■ Written instruction
Rewrite everything from "Task: Click the Bay3 Width input field" down to "The image size is (393, 295).", swapping "text bar" for "text field" and changing nothing else. Omit the pictures from your answer.
━━━━━━━━━━━━━━━━━━━━
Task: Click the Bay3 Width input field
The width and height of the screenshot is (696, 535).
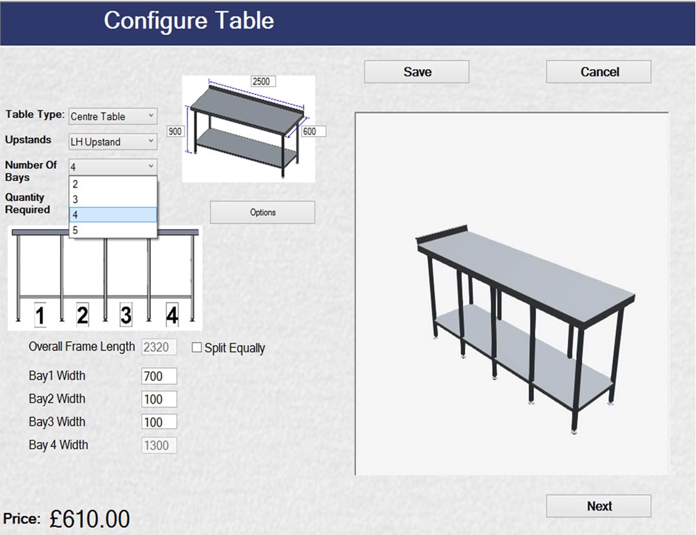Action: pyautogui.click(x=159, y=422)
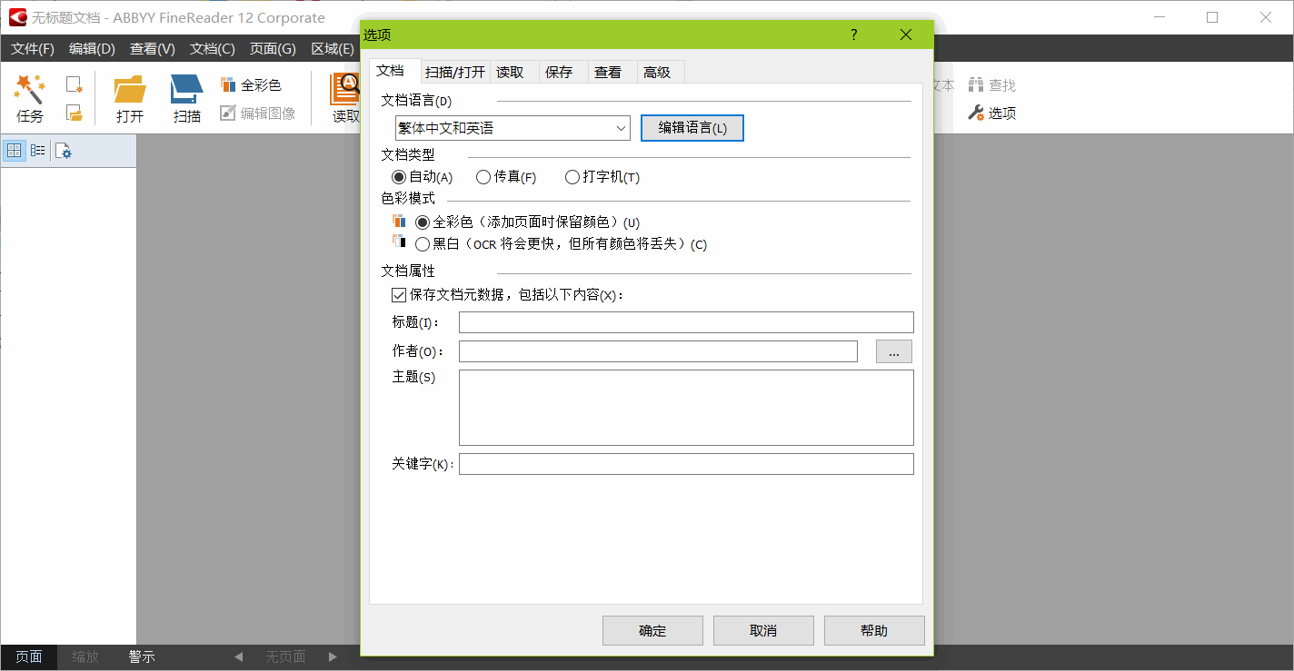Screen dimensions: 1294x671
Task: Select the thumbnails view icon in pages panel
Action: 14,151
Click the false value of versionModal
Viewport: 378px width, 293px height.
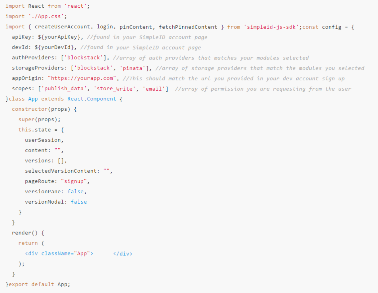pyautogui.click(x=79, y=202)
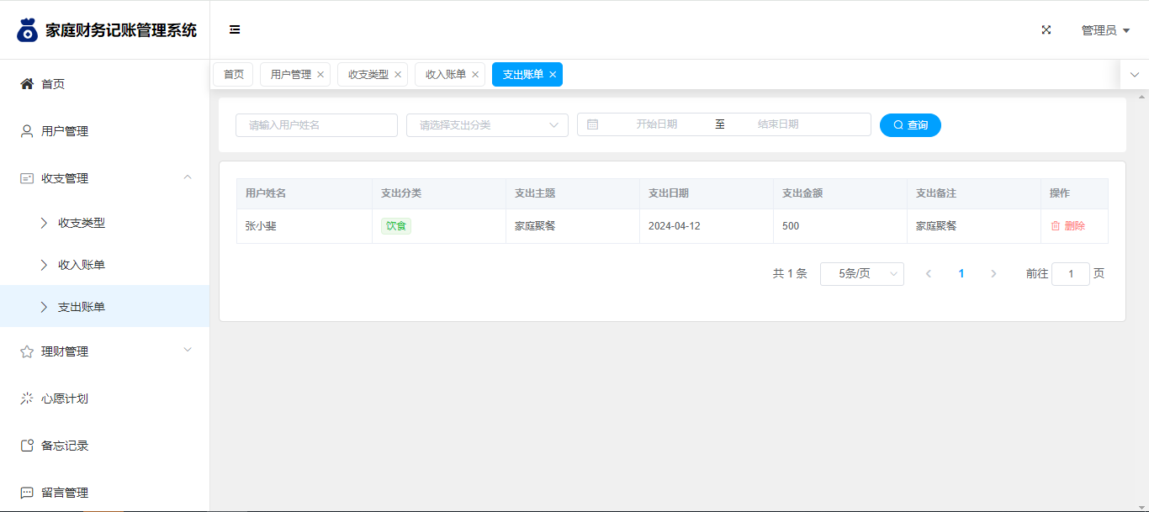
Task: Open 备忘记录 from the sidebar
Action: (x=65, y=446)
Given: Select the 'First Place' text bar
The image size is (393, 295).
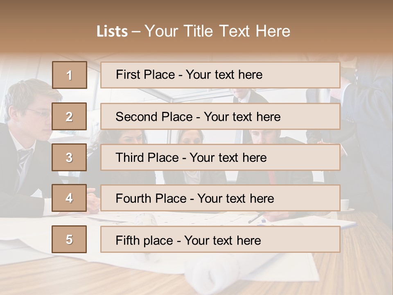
━━━━━━━━━━━━━━━━━━━━
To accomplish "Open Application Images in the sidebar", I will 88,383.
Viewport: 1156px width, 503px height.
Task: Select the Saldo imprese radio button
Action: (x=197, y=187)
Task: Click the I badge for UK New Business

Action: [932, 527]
━━━━━━━━━━━━━━━━━━━━
■ Answer in full
Task: Click the Bay3 Width input field
The width and height of the screenshot is (696, 535).
Action: pyautogui.click(x=159, y=422)
Screen dimensions: 1294x671
Task: Select the thumbnails view icon in pages panel
Action: 14,151
Click the false value of versionModal
Viewport: 378px width, 293px height.
pyautogui.click(x=79, y=202)
Task: Open 备忘记录 from the sidebar
Action: (x=65, y=446)
Given: Select the 'First Place' text field
The image size is (393, 295).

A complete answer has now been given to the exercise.